I’m excited about what advancements in chemistry hold for the future of drug development — figuring out ways to optimize biochemical reactions in the lab can allow scientists to design drugs that work more efficiently in the body. This even holds promise for the development of drugs tailored to individual patients.

- Sandeep Mangat (Associate News Editor, Chemistry)

I’m really excited by the advances in microbiome research and immunotherapy. I’m also excited to see the new developments of mRNA technology and how it will treat a variety of viruses affecting many lives today.

- Senna Aldoubosh (Assistant Podcast Editor, Molecular Biology)

As someone interested in bioengineering, I’m super excited to see the development of new techniques such as optogenetics that would both allow us to study biological systems at a deeper level and translate to potential therapies for neurodegenerative and optical diseases. I’m also interested in the prospect of “big data” and the “omics” — developing computational tools that would allow us to make inferences about genetics and the proteome at a level never seen before.

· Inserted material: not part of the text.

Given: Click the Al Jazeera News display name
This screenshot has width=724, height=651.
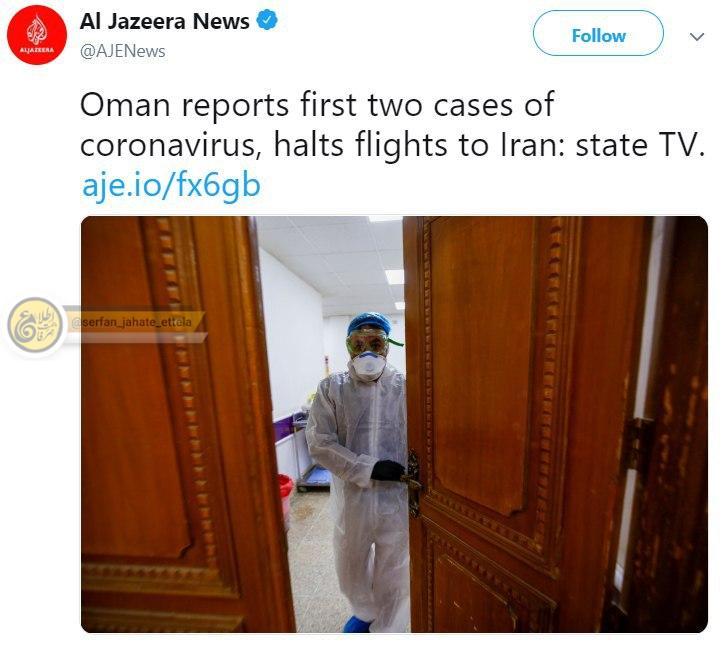Looking at the screenshot, I should pos(165,21).
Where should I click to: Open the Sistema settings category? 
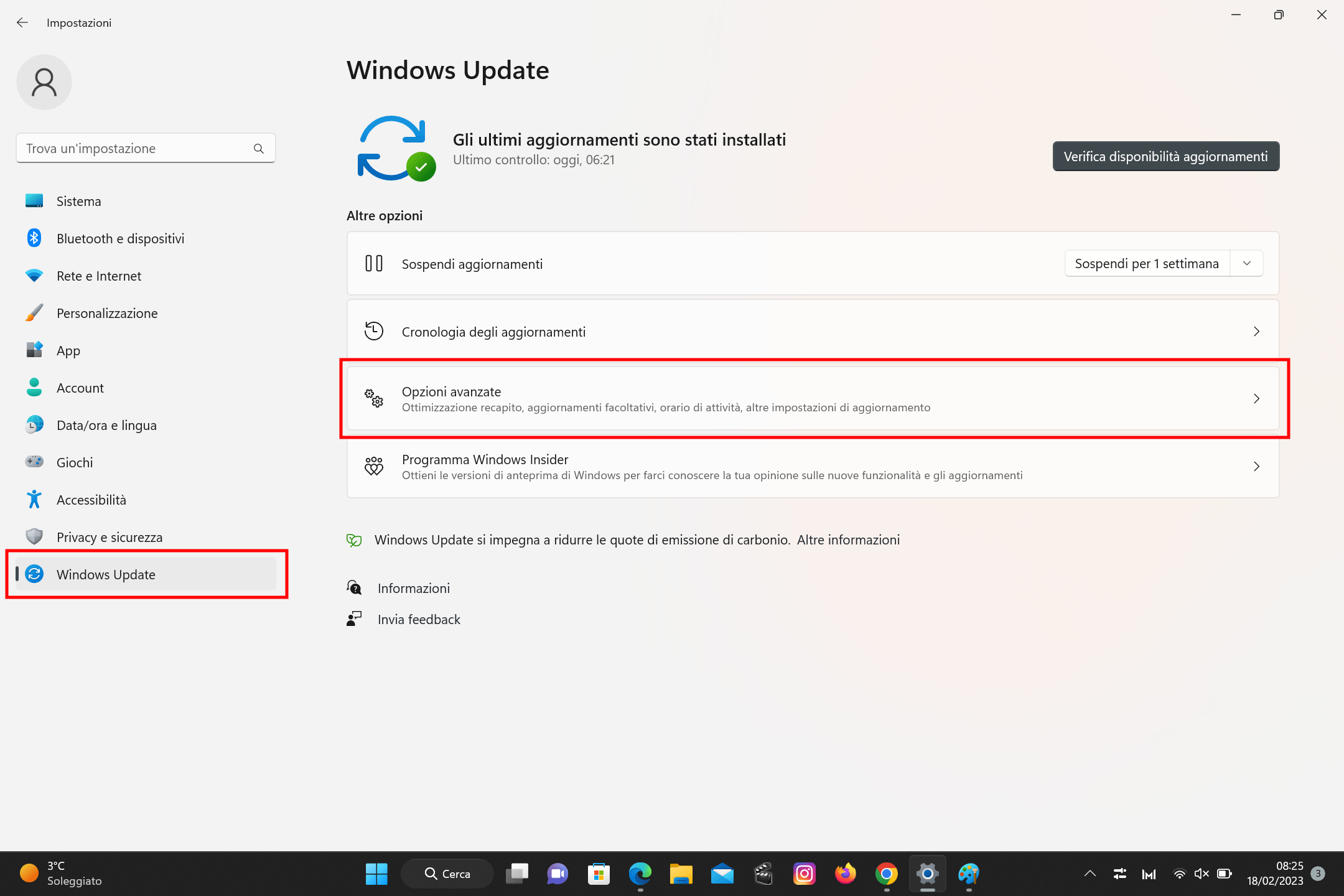pos(79,201)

- Meryl Liu (Assistant Instagram Editor, Chemical and Biological Engineering)

It’s hard to say what I’m excited for because the excitement of discovery comes from the unexpectedness of it. As a whole, I think I’m just excited to see what new things we find everyday and how we can use these discoveries in a practical way in our everyday lives.

- Angel Kuo (Associate Photo Editor, Neuroscience)

Compiled by Community Opinion Editor Rohit Narayanan (Electrical and Computer Engineering).